Passage =>
* * *

Irwin Tools Night Race

Status: Final Bristol Motor Speedway

Race Capsule

Bristol Motor Speedway
  • What:

    Race 24 of 36 on Sprint Cup circuit

  • Where:

    Bristol Motor Speedway, Bristol, TN

  • When:

    August 21, 2010 7:43 pm EDT

  • Laps:


  • Track Length:

    0.533 miles

  • Race Length:

    267.00 miles

  • Purse:


Drivers to Watch

Jimmie Johnson Johnson held steady in fifth place but is only six points behind fourth-place Tony Stewart and 294 up on 13th place. Johnson won at Bristol in March and has four top-five finishes and nine top-10 finishes in 17 starts there. He has a three-race streak of top-10 finishes at Bristol -- he also was eighth in this race last year and third in March 2009 -- after finishing out of the top 10 there from March 2007 to August 2008. "We ran so well there in the spring. Even last year, we had a great spring and fall race," Johnson said. "That night race has always been one of my favorites. We look forward to being competitive and hopefully going back to Victory Lane there. It's a great race track; I've always loved watching races there. I'm glad to actually enjoy racing on that track now."
Carl Edwards Edwards was another big mover in the points, gaining three positions to move up to sixth in the standings, 266 points ahead of 13th place. Edwards has two wins (August 2007 and August 2008), three top-five finishes and five top-10s in 12 Bristol starts. He was 16th last August and sixth in March, when he finished in the top 10 for the first time in his last three Bristol races. "The new surface at Bristol is extremely competitive," Edwards said. "Now there are three lines and you can run anywhere on the race track. It used to be everyone was fighting for the bottom of the race track, and now everybody can run side by side. It makes it more competitive in that you just can't get away from somebody. They can always hound you. Your car has to be perfect. You have to qualify well and it is hard to pass. It is a grueling race because there is a lot that can happen. Going into Bristol with a big points cushion allows a driver to be more aggressive there. If not, we have to race smart and conservatively there and get as many points as we can. Bristol is the battle, but the war is the Chase. We need to be in the Chase."

* * *

Requirement A => In the race preview, how many points ahead of 13th place is Carl Edwards?
Requirement B => Translate this sentence from the race preview into Spanish: "It's a great race track; I've always loved watching races there."
Requirement C => Resume the race preview after its last sentence and write the next part.

Available data =>
* * *

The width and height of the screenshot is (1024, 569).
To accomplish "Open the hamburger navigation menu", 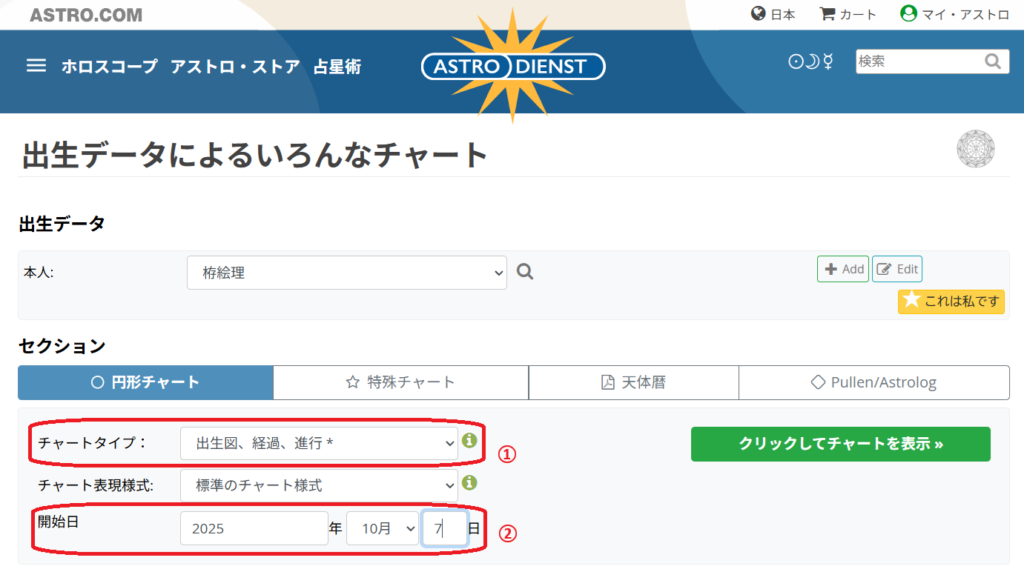I will (x=36, y=66).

* * *

Exercise answer A => 266 points

Exercise answer B => Es una gran pista de carreras; siempre me ha encantado ver carreras allí.

Exercise answer C =>
Joey Logano Logano won the first pole of his young Sprint Cup career at Bristol in March, but he finished 27th in the race. "Bristol and I seem to have a love-hate relationship," said Logano. "The Home Depot car is always fast there. But in the three races we've run there, we've run up front or started up front but lost a motor, got the fender bent in and blew a tire."
Tony Stewart Stewart is this week's big riser as he climbed a whopping four positions in the standings in just one race. He is 27 points behind former teammate Denny Hamlin for third place and 300 points ahead of 13th place. Stewart has one win (August 2001), six top-five finishes and eight top-10s in 23 starts at Bristol. He was 33rd last August and second in March -- his first top-five at Bristol since he finished fourth in August 2007. "Bristol is one of those places where you've got to have everything kind of go your way," Stewart said. "If you have one hiccup, it's hard to recover from it. We've only won one race there and we've kind of been all over the board. It's been feast or famine for us. It's like if you have one problem in the first half of the race, it's hard to recover from it. It makes for a very long day. We've had more long days than good days. What you've got to keep in mind is that every time the competition gets closer, it makes it harder and harder to start farther back and pass cars. If you're a half-second faster than the 20 cars in front of you, you're probably going to be able to work your way through. If you're half of a tenth of a second faster, it's a lot harder to make up those spots. With the sport and the competition level going up every week, passing is harder. That's why track position is so important. The thing about Bristol is that, at the end of the day, you still have to have a good-handling race car. You can get good track position, but if you don't have a good car, you're not going to be able to hold onto it."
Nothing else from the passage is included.